Seküler cümlelerin öznesi haline gelen insan, modernitenin bireyi soyutlayan ve toplumsal bağları ihmal eden anlayışında, varlığının anlamını yitiriyor. Bu özne, salt rasyonel ilmeklerle örülmüş bağlara tutunarak, vicdanına, ahlâki ve hatta etik değerlere, toplumsal sorumluluğa karşı kapılarını kapatmak pahasına, tutunması gereken en sağlam ve selim bağlardan soyutlanıyor farkına varmadan.
Ümmet olmak ve ümmetin mensubu olduğunu kabul etmek ise insanın kendisini hangi koşulda veya hangi çerçevede olursa olsun, sadece bir özne olarak değil, bir anlam ve eylem topluluğunun parçası olarak görmesini, tanımlamasını ve buna uygun şekilde pozisyon alarak, aksiyon bulmasını sağlar. Çünkü ümmet bilinci, insanı “ben”den , “biz”e taşıyarak, günümüz tabiriyle layık olduğu ve ona yakışan daha üst bir versiyona yükseltir. Böylece hem benliğini daha asil bir kıvama getirir hem de bizlik içinde daha adil bir konuma taşır.
Buna karşın, modern dünyanın birey merkezli nakıs anlayışı, insanı görünürde özgürleştiririp, özerkleştirirken aslında onu, yalnızlaştırır ve çağın dişlileri arasında öğüterek, önceden hazırlanmış kalıplara döküp istediği edilgen bir forma getirir. Aslında kendi iradesiyle belli bir kıvama geldiğini ve böylece yığınlar arasında özgün bir biçimde, biricikliğini koruduğunu, özgürleşerek özgün bir hayatta varlık bulduğunu zanneden insan, bu şekilde yığınlar arasında kaybolmaktadır.

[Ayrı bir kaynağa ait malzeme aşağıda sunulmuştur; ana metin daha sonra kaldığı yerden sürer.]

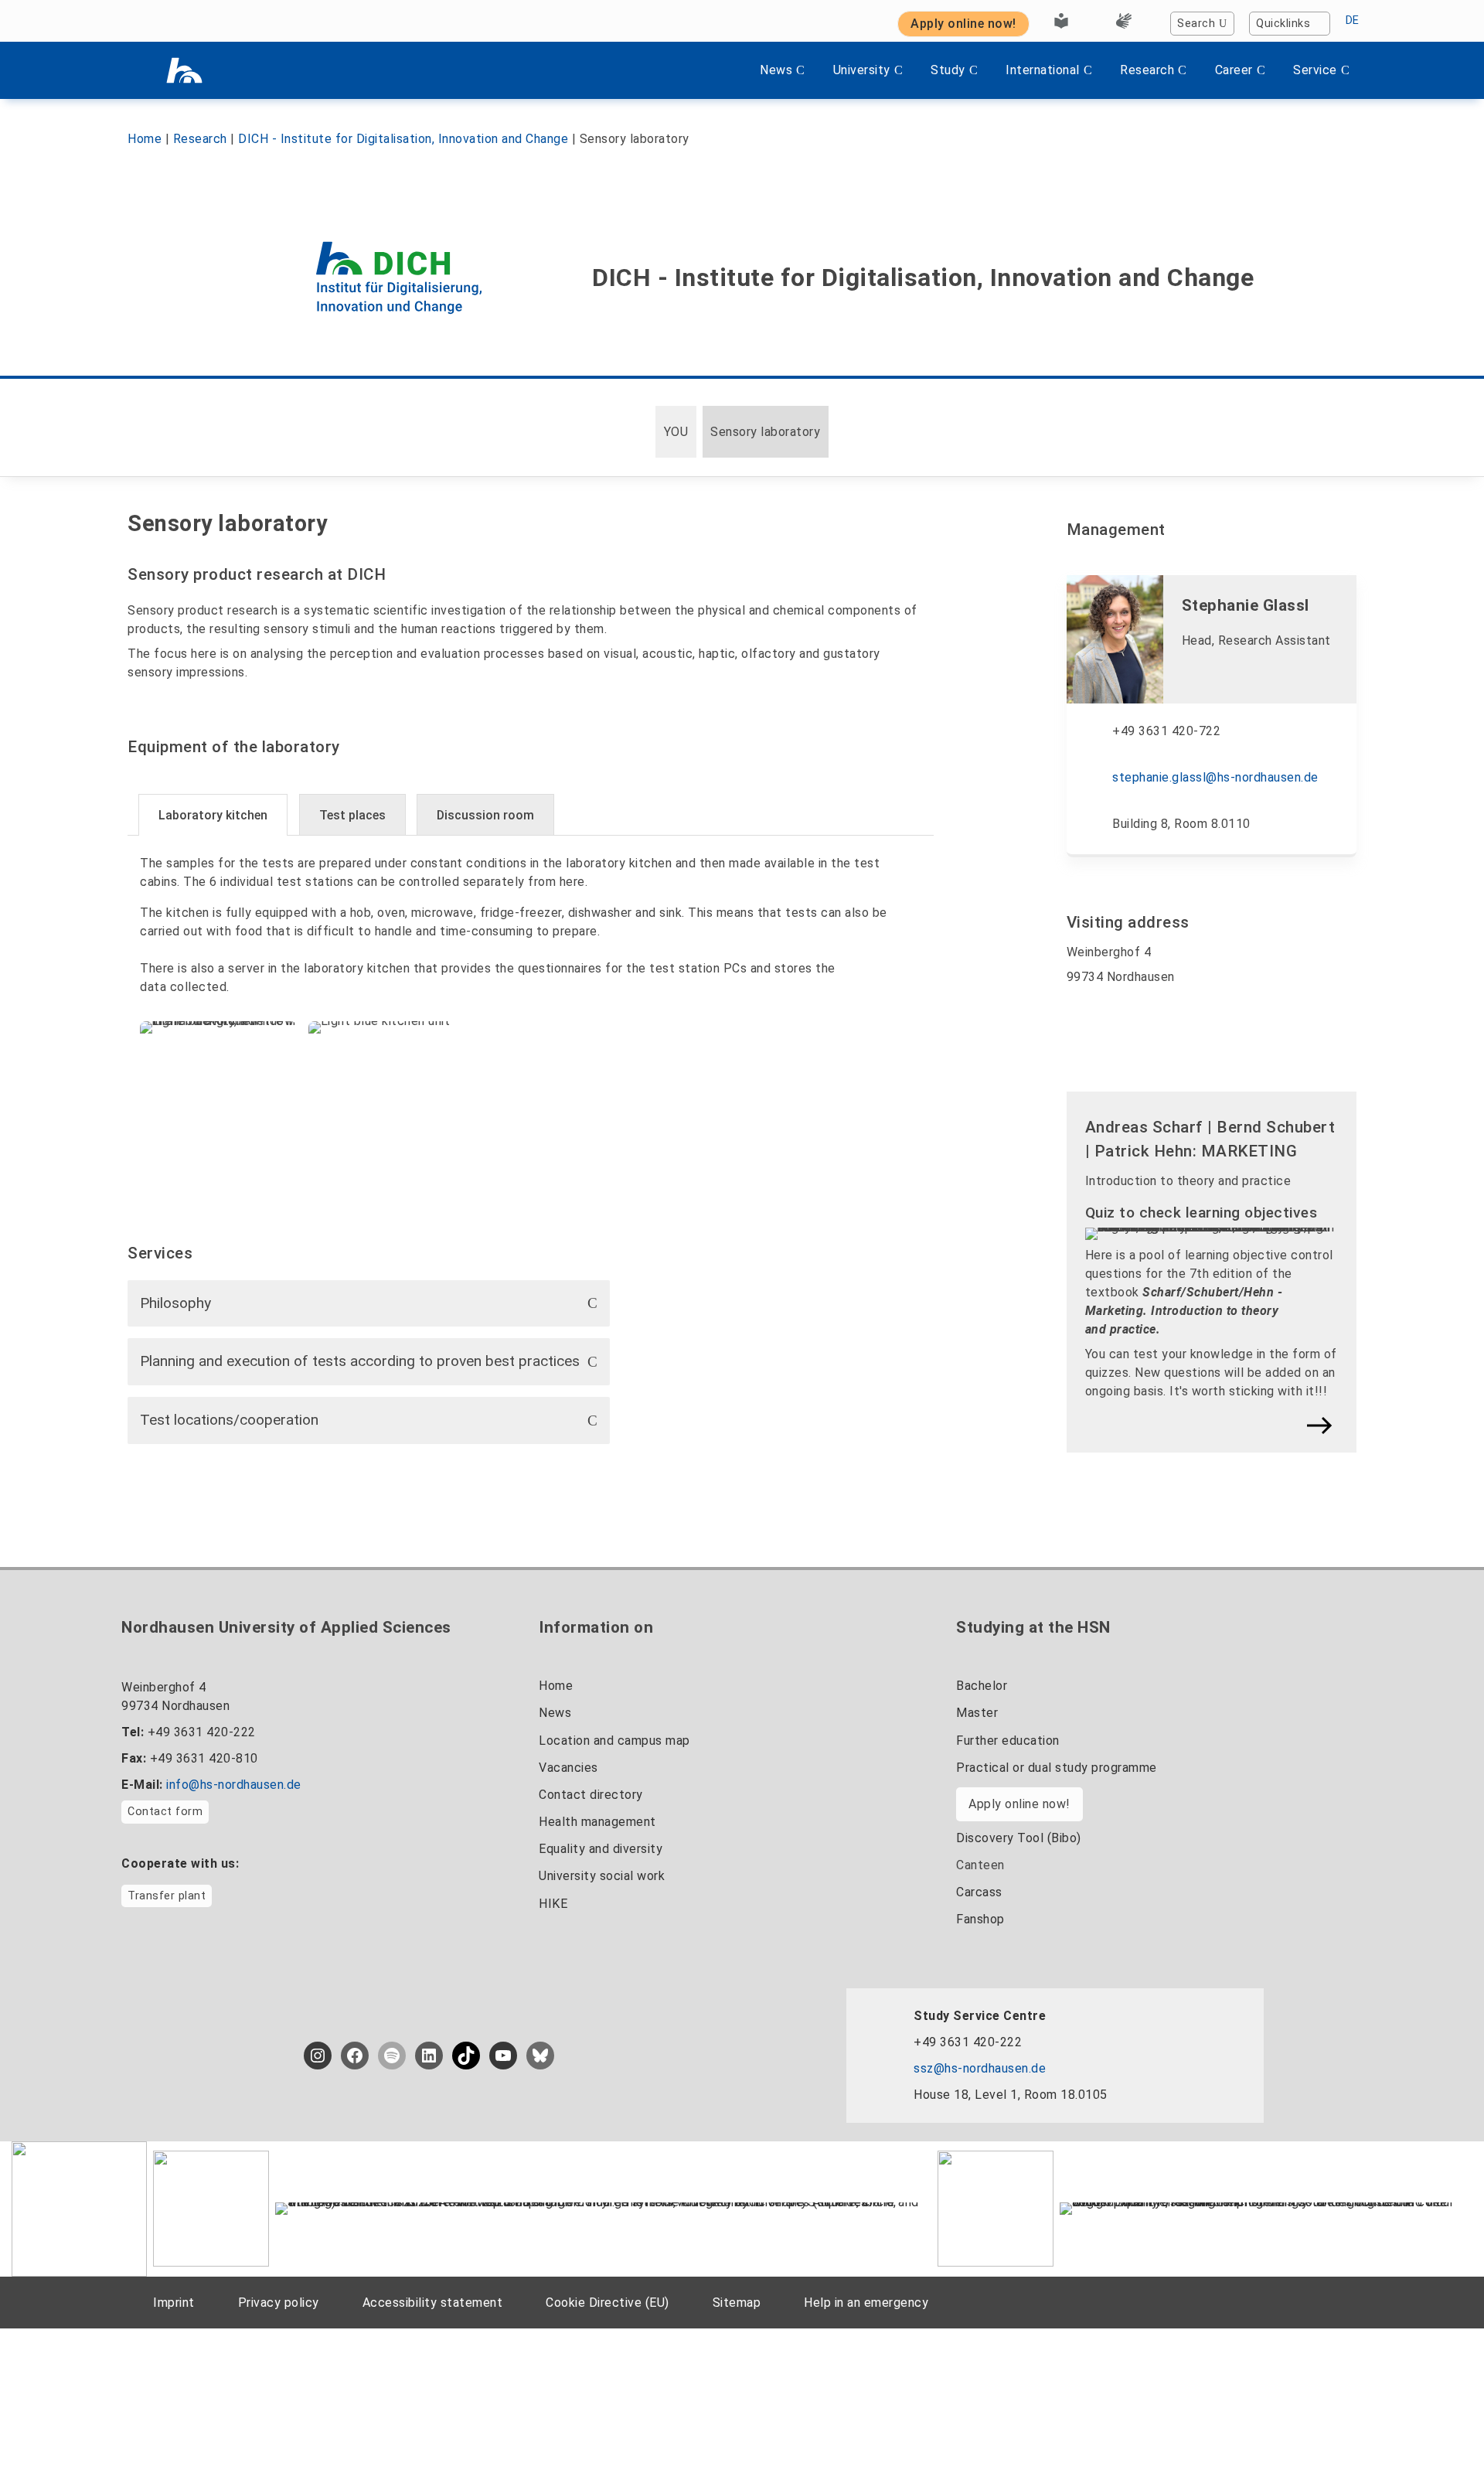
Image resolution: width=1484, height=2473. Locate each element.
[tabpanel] (531, 1003)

Yüzeyselleşen ilişkiler, “ne kadar az insan, o kadar çok huzur mottolarıyla müstağnileşen, yalnızlaşan, dayanışmadan, dostluktan, kardeşlikten en nihayetinde mutluluk ve huzurdan mahrum kalmış hayatlar, bunun en bariz örneğidir…
Oysa kendi benliğini mutedil bir şekilde koruyarak da, “biz “olabilir insan ve her ne kadar klişe gibi gelse de bu söylem, içinde kuvvetli bir hakikati barındırıyor; “birlikten kuvvet doğar”…
“Hep birlikte Allah’ın ipine sımsıkı yapışın; bölünüp parçalanmayın. Allah’ın size olan nimetini hatırlayın. Hani siz birbirinize düşman idiniz de Allah gönüllerinizi birleştirdi ve O’nun nimeti sayesinde kardeş oldunuz. Siz bir ateş çukurunun tam kenarında iken oradan da sizi Allah kurtarmıştı. İşte Allah size âyetlerini böyle açıklıyor ki doğru yolu bulasınız."(Al-i İmran 103)
Bu noktada ifade etmek gerekir ki, modern zamanda ümmet bilinci ile yeniden bilinçlenmek, toplumsal bağları kopmuş bireyler için bir kurtuluş reçetesi olacaktır. Üstelik ümmet bilinci, toplumsal hayatı yönlendirecek en önemli mefkurelerden biridir.
Örneğin, Şehit Seyyid Kutub, İslâm’ı toplumsal bir sistem olarak tanımlar ve şöyle der:
“İslâm, sadece bireysel bir ibadet değil, bir toplumun tüm yaşamını kapsayan bir rehberdir; birey ancak topluluk içinde kendini gerçekleştirebilir.”
Şehit Hasan el-Benna ise, bireyin ümmetin inşa ve dirilişindeki sorumluluğunu vurgulayarak şu tespitte bulunmuştur:
“Her Müslüman, ümmetin inşasında bir tuğla koymalıdır; bir kişinin dirilişi, bütün toplumun dirilişine katkı sağlar.”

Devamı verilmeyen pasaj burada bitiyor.